製品名に含まれる「V2H」とはVehicle to Home(車両から家庭へ)の略で、電気自動車やプラグインハイブリッド車の蓄電池のエネルギーを家庭用電力として利用することだ。電力の供給が不安定であるという太陽光発電をはじめとした再生可能エネルギーの弱点と、一日の中で波のある電力消費の性質によって、再生可能エネルギーによる電力の供給は必ずしも需要とマッチしていないのが現実だ。この需要と供給のギャップを、電気自動車などの蓄電池を用いて調整しようというのがこの「V2H」の考え方である。

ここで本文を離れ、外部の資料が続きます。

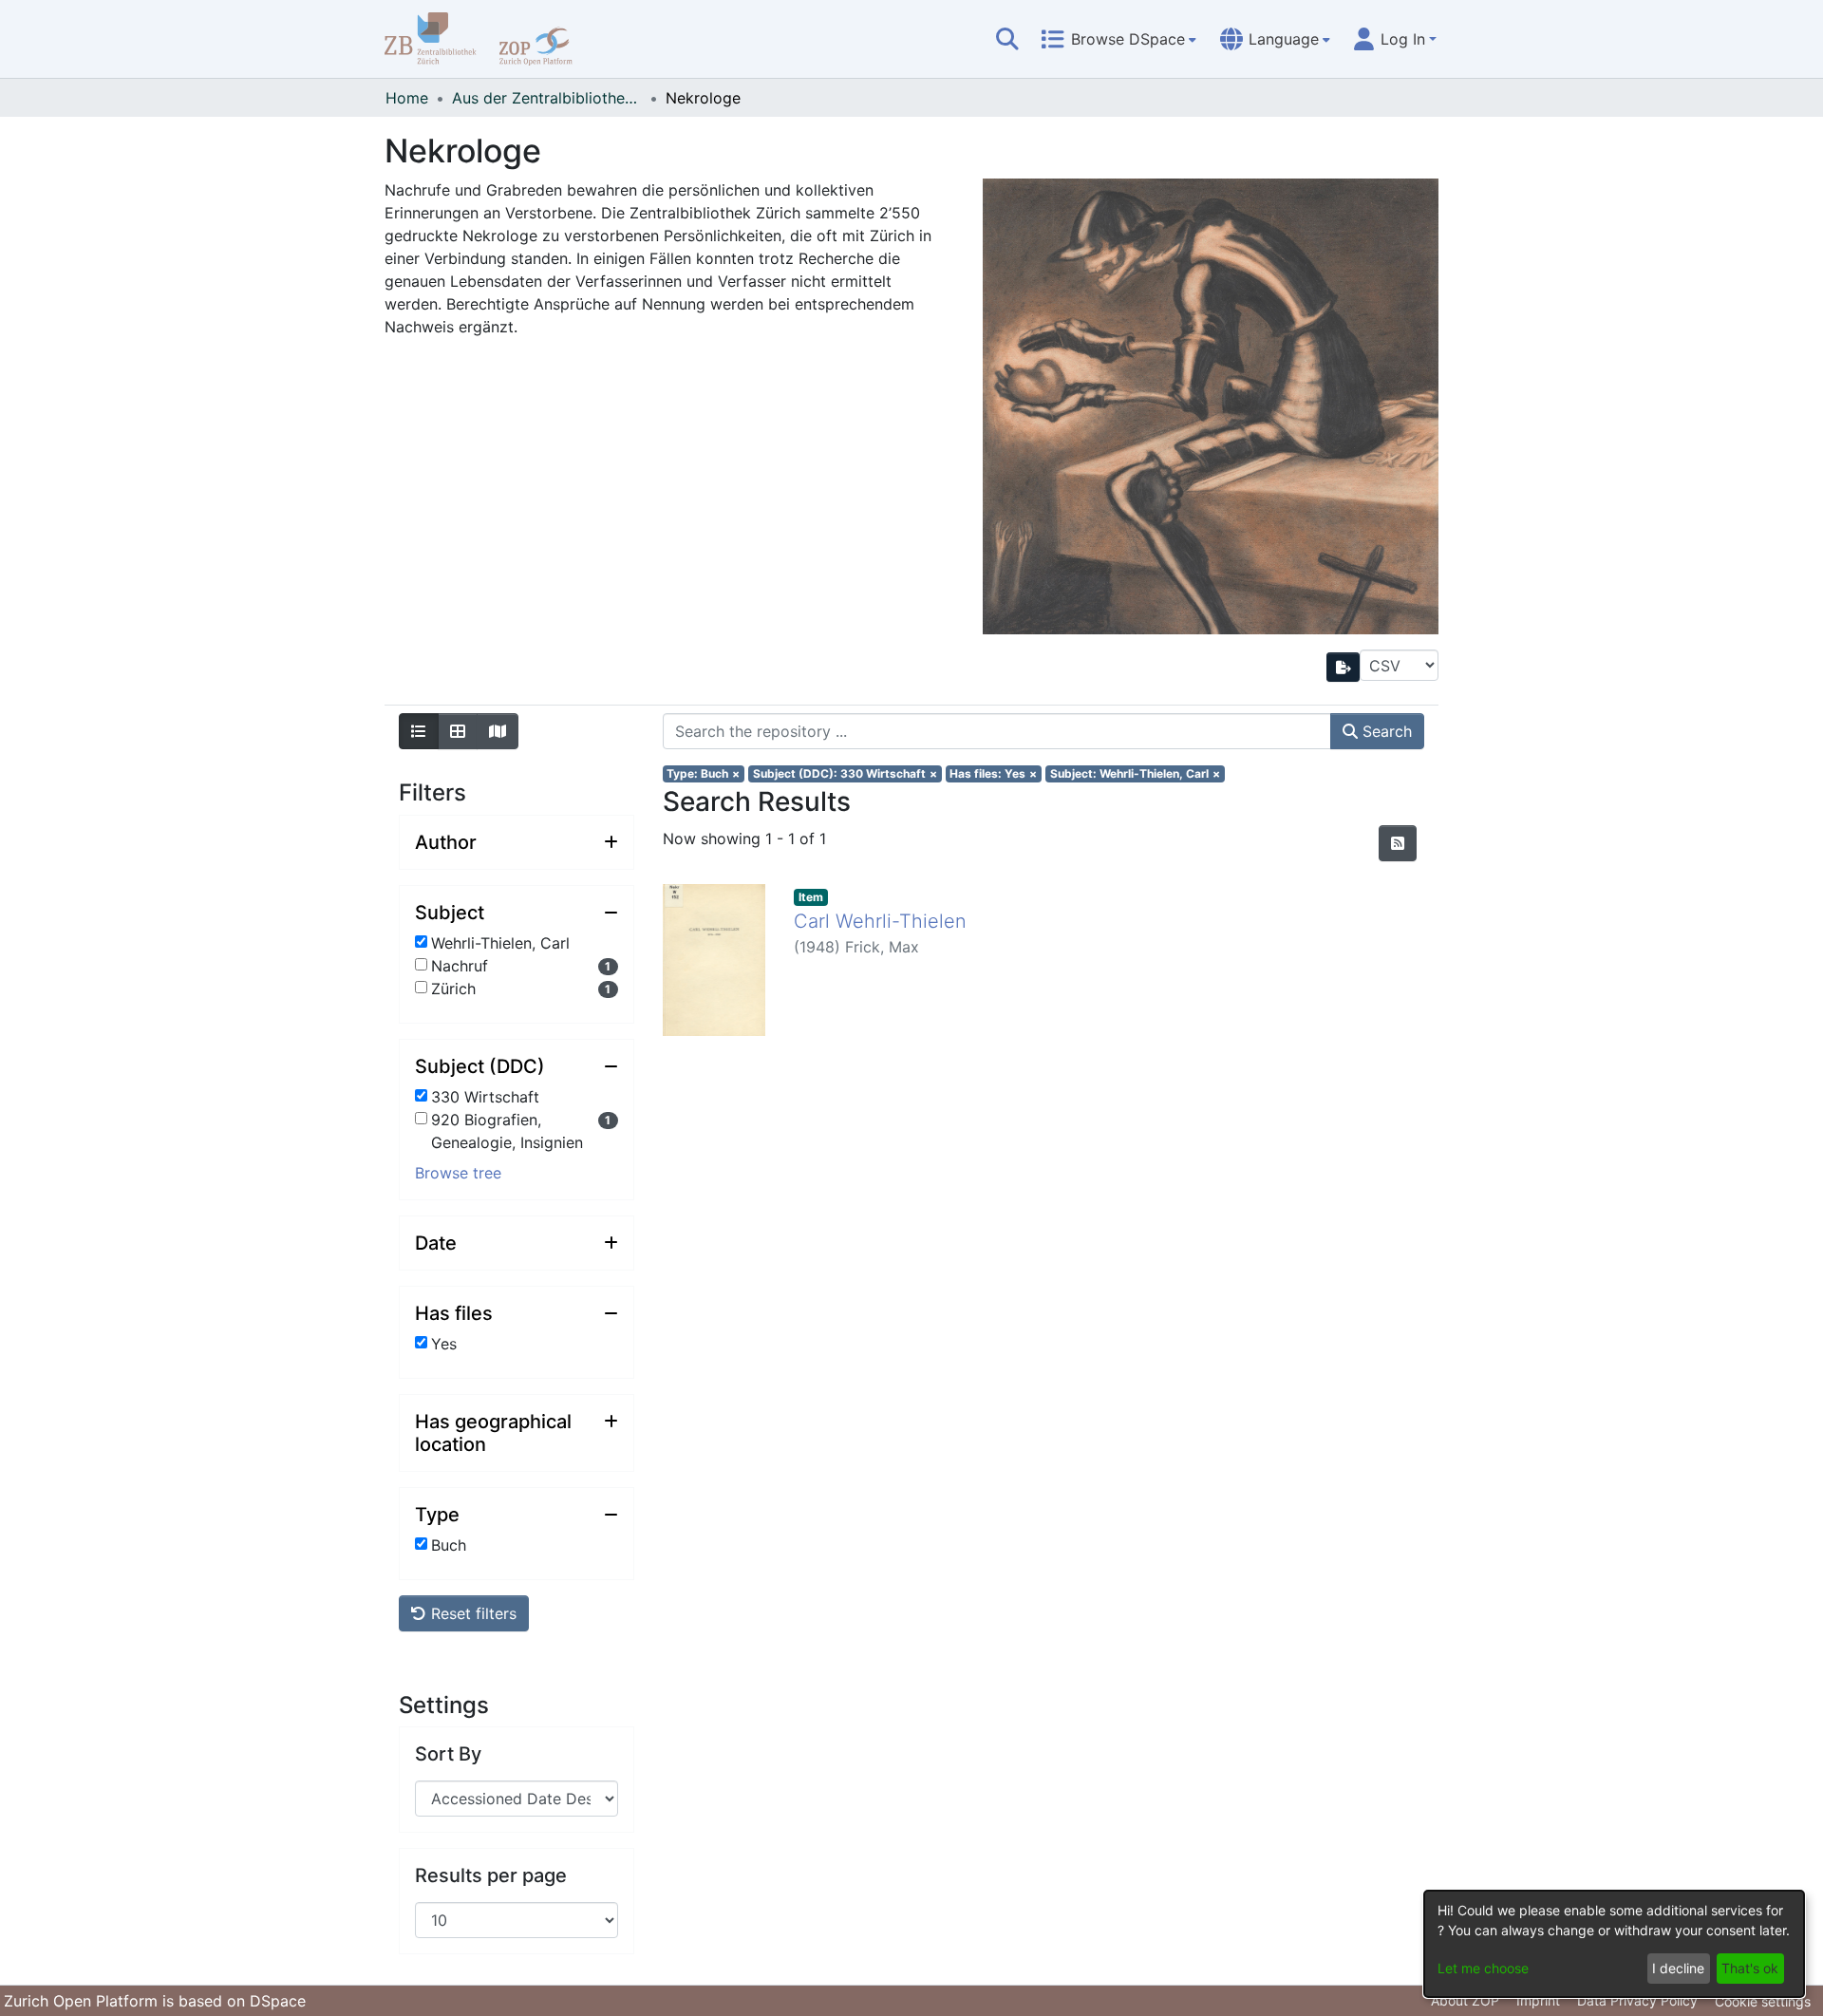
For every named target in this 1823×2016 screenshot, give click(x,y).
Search (1385, 731)
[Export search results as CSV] (1343, 667)
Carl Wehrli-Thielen (880, 921)
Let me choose (1483, 1968)
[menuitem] (1118, 39)
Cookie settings (1763, 2001)
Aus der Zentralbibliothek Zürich (547, 97)
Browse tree (458, 1172)
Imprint (1538, 2000)
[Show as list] (419, 731)
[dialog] (1614, 1944)
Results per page (491, 1875)
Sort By (448, 1754)
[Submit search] (1007, 39)
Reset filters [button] (471, 1613)
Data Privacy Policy (1637, 2000)
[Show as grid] (458, 731)
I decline (1678, 1968)
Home (406, 97)
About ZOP (1465, 2000)
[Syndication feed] (1398, 843)
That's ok (1749, 1968)
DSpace (278, 2000)
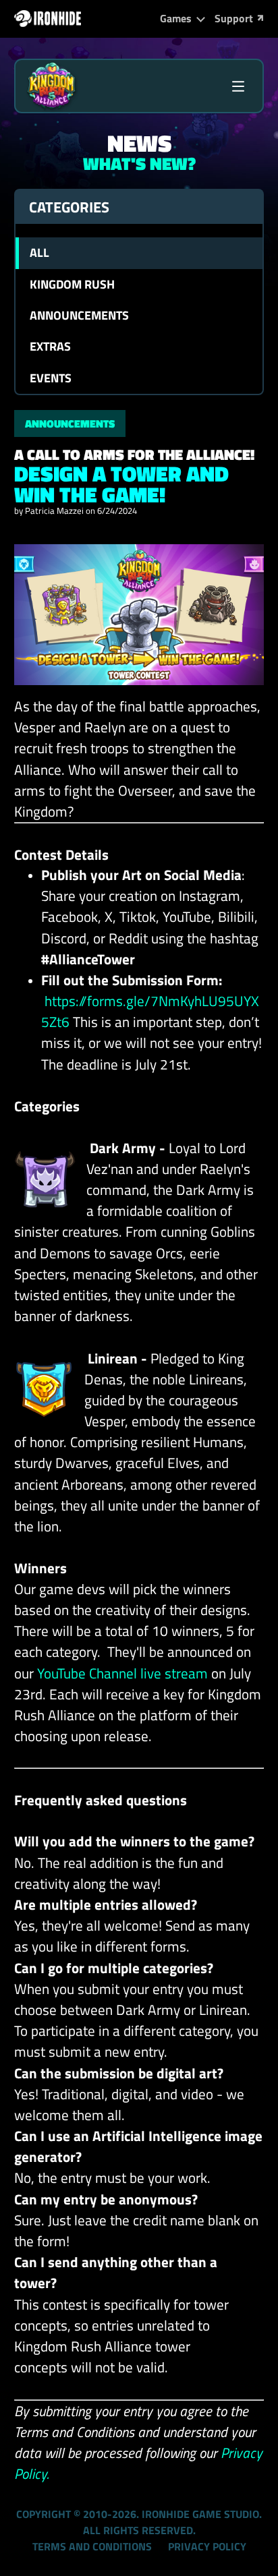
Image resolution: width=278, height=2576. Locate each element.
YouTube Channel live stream (122, 1673)
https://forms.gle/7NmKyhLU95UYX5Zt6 (150, 1011)
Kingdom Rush (72, 284)
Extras (50, 346)
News (139, 143)
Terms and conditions (92, 2546)
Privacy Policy (207, 2546)
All (39, 252)
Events (51, 378)
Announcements (79, 315)
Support (234, 18)
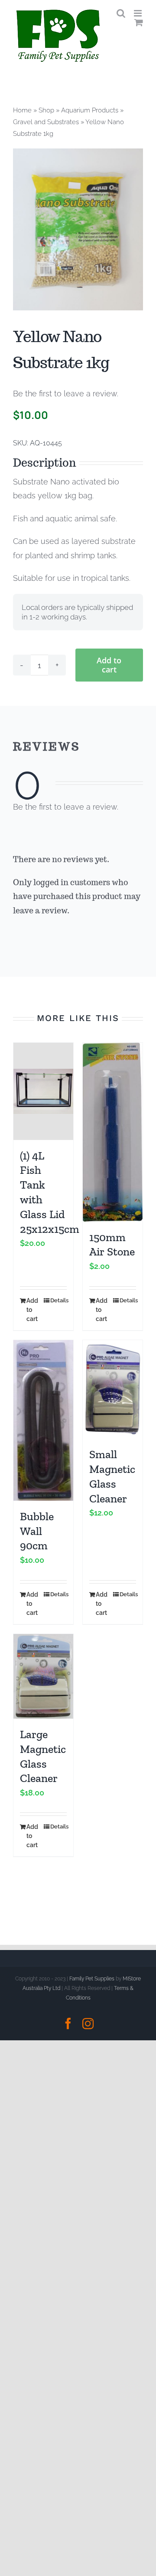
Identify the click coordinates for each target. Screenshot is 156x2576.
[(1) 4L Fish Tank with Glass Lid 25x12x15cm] (43, 1091)
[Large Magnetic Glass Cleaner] (43, 1676)
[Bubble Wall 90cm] (43, 1420)
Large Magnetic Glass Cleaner (43, 1756)
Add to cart (109, 665)
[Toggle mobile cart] (138, 22)
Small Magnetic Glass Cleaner (112, 1476)
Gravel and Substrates (46, 122)
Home (22, 110)
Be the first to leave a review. (65, 393)
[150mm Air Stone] (113, 1132)
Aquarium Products (89, 110)
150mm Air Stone (112, 1244)
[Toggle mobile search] (121, 13)
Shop (46, 110)
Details (58, 1300)
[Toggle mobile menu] (138, 13)
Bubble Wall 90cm (37, 1531)
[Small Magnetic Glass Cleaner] (113, 1389)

これまでのV2Hシステムでは、電気自動車から家庭に電力を提供する際には商用電力を遮断していたため、電気自動車の蓄電電力と太陽光発電システムから得られる電力、商用電力を同時に使用することはできなかった。今回販売されるSMART V2Hはこの3つの電力を混ぜて使うことができる上、3つの電力をモニターして自動で最適制御する「電力需給制御システム」が搭載されており、例えば太陽光発電の発電電力量が多い好天時には太陽光発電による電力を使い悪天候時には電気自動車から電力を使うなど効率的な電力の使用が可能となる。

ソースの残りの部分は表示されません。